同様に、関数でも近似をしたくなるときがあります。例えば、 f(x) は x の関数であり、 x=a の時の f(x) の値(つまり f(a) )がわかっているとします。この時、「 f(a+0.01) を求めよ」と言われたらどう思いますか?
f(x)にa+0.01 を代入して……という考え方もありますが、多くの人はこの作業を面倒くさがると思います。もちろん数学的に厳密に考えなくてはならない場合は、きちんと計算する必要がありますが、「大体でいいよ~」と言われたら「ほぼ f(a) だよ!」と答えたくなりますよね。これを数学的には、「 f(x) の点 a まわりにおける 0 次近似」と言います。「点 a まわり」とは「 x≒a 」という意味です。
0 次近似では f(x)=f(a) という近似をしました。ですが、近似の精度としてはかなり微妙なのがわかりますか?ざっくりしすぎていて、多くの情報を削ってしまっています。そこで、両辺を x で一階微分をしたときの値も一緒になるように、式をいじってみましょう。こうすれば、グラフの傾きも点 a のまわりでは一致するはずです。
式としては、 f(x)=f(a)+f'(a)(x-a) という形になります。
両辺を微分してみると
f'(x)={f(a)+f'(a)(x-a)}'
f'(x)={f(a)+f'(a)*x-f(a)*a}'
f'(x)=f'(a)+{f'(a)*x}'-{f(a)*a}'
f'(x)=0+f'(a)-0
f'(x)=f'(a)
点 a まわりでは確かにこの近似が成り立つことがわかります。
一階微分まで考慮した、
f(x)=f(a)+f'(a)(x-a)
という近似を 1 次近似と言います。
さらに正確性を求めていくと、 2 次近似、 3 次近似…と続いていき、無限次近似まですれば、完全に f(x) を多項式の和で表すことができます。これを「テイラー展開」といい、特に原点まわりでのテイラー展開を「マクローリン展開」と言いますが、本記事では深く取り扱うことはしません。大学数学ですので、気になる方は自分で調べてください。

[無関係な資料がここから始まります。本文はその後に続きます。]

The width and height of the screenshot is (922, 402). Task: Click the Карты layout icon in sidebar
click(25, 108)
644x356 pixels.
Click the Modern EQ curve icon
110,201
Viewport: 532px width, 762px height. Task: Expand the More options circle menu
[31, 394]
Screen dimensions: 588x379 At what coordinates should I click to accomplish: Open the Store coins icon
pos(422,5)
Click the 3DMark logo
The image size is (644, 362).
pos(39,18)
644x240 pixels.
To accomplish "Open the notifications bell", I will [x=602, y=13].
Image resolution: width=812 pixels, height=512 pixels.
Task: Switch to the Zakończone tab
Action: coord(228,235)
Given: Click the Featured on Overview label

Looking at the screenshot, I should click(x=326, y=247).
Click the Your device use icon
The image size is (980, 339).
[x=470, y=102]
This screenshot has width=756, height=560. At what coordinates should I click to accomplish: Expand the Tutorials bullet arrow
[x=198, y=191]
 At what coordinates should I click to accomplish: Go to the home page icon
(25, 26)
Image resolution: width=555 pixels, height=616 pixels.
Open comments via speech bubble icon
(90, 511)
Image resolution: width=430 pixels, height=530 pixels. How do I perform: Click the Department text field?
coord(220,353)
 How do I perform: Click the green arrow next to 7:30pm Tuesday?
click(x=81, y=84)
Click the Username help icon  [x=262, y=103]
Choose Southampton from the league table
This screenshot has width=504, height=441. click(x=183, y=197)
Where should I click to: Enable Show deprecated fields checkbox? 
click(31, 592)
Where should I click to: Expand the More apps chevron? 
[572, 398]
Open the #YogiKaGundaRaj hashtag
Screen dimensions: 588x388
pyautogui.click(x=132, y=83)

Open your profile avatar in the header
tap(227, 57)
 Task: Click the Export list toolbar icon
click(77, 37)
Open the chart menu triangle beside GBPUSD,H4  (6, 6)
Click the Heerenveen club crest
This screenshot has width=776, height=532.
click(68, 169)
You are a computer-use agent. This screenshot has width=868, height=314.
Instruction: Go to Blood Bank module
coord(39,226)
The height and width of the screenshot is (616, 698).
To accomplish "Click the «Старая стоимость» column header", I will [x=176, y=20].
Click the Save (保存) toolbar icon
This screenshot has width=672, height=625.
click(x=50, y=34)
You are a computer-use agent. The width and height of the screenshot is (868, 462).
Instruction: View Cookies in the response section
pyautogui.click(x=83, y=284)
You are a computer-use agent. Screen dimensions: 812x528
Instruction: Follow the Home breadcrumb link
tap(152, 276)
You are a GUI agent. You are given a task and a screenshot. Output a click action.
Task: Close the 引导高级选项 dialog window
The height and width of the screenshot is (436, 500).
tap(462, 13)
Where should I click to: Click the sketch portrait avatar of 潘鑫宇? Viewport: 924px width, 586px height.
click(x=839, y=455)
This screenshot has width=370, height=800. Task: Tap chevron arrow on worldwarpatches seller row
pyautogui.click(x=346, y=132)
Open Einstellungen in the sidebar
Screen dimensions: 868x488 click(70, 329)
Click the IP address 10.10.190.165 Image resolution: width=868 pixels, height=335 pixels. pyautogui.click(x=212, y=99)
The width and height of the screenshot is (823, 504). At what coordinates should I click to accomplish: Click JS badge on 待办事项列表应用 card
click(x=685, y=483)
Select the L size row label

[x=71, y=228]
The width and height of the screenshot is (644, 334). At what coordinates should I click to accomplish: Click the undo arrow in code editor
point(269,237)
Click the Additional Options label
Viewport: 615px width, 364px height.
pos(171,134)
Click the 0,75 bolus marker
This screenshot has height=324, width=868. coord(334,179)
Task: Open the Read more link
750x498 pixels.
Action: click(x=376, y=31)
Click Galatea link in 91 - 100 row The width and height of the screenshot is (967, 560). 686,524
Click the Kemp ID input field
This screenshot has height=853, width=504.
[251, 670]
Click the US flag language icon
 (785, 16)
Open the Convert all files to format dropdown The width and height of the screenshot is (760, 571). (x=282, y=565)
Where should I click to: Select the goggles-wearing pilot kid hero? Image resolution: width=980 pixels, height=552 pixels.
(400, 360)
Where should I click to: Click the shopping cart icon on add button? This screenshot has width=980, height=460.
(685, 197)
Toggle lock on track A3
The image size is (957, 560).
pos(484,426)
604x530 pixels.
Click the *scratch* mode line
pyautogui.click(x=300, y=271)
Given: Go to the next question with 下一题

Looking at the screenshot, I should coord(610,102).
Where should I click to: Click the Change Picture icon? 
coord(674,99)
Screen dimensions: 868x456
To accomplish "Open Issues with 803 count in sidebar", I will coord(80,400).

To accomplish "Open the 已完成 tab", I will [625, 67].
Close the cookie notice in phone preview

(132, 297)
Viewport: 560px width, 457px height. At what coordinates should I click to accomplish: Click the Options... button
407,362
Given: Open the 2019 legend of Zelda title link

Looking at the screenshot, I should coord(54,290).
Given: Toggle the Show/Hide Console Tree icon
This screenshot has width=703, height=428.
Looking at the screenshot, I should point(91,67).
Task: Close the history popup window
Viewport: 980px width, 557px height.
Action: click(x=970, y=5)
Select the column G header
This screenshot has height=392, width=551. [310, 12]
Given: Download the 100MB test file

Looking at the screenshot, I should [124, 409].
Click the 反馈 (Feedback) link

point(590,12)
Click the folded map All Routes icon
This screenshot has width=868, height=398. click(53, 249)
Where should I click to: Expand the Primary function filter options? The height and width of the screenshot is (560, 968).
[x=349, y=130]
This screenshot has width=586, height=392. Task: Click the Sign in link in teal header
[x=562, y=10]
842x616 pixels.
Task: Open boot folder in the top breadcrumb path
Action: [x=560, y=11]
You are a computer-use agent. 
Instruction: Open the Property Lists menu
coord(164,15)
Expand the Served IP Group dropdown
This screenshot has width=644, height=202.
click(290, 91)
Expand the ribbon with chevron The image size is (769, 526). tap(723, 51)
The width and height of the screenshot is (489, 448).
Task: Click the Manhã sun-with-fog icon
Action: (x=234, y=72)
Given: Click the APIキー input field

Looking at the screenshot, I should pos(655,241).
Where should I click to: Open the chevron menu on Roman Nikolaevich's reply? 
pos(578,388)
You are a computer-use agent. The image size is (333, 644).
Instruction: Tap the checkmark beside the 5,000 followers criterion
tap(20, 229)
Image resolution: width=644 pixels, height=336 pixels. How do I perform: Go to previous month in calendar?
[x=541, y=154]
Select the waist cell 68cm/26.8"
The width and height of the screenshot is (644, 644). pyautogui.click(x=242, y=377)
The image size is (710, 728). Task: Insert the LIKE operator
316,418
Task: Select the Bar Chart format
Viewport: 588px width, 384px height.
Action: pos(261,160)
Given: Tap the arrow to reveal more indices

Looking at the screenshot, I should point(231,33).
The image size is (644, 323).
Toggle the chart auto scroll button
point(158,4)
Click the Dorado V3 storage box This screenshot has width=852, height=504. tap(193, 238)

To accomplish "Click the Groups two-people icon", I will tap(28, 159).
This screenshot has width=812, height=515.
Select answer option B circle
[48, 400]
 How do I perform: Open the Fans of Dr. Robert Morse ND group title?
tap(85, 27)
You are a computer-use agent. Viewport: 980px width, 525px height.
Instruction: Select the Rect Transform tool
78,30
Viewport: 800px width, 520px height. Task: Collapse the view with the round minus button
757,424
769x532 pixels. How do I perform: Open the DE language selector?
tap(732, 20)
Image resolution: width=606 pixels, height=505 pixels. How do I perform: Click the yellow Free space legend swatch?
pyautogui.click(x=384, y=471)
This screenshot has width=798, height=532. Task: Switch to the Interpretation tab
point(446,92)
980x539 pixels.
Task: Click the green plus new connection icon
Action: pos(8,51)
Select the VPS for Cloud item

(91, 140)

しかし、無限次近似までしないと正確に f(x) の値を表せないにもかかわらず、多くの場合では 1 次近似までで打ち切ってしまいます。なぜでしょうか?参考までに、 2 次近似、 3 次近似は下のようになります。
2 次近似
f(x)=f(a)+f'(a)(x-a)+1/2*f''(a)(x-a)^2
3 次近似
f(x)=f(a)+f'(a)(x-a)+1/(2!)*f''(a)(x-a)^2+1/(3!)*f'''(a)(x-a)^3
さて、それでは 1 次近似までで十分な理由を説明しましょう。注目すべきは (x-a) という部分です。前提として、この近似は x≒a の時に成り立つ近似でしたね。
ということはすなわち、
x-a≒0
が成り立つということです。
2 次近似以降の式では、 (x-a)^2 倍、 (x-a)^3 倍された項が追加されていますが、 上記より (x-a)^2 や (x-a)^3 は (x-a) 以上に 0 に近いと言えます。つまり、 1 次近似以降の近似は、どれだけ細かくやったとしても、ほとんど値に変化がないわけです。よって簡単のために、 1 次近似で済まされることが多いのです。
ざっとまとめます。
x の関数 f(x) を点 a まわりで近似した式は
f(x)=f(a)+f'(a)(x-a)
である。
5.オイラー法の気持ち
長々と説明してきましたが、ようやくオイラー法の説明となります。
f(a) の値が与えられるとき、 f(b) の値を求めることを考えてみましょう。
まず、これまでの前提として、 f(a) がわかっているとき、 x≒a のときの f(x) の値を近似することができます。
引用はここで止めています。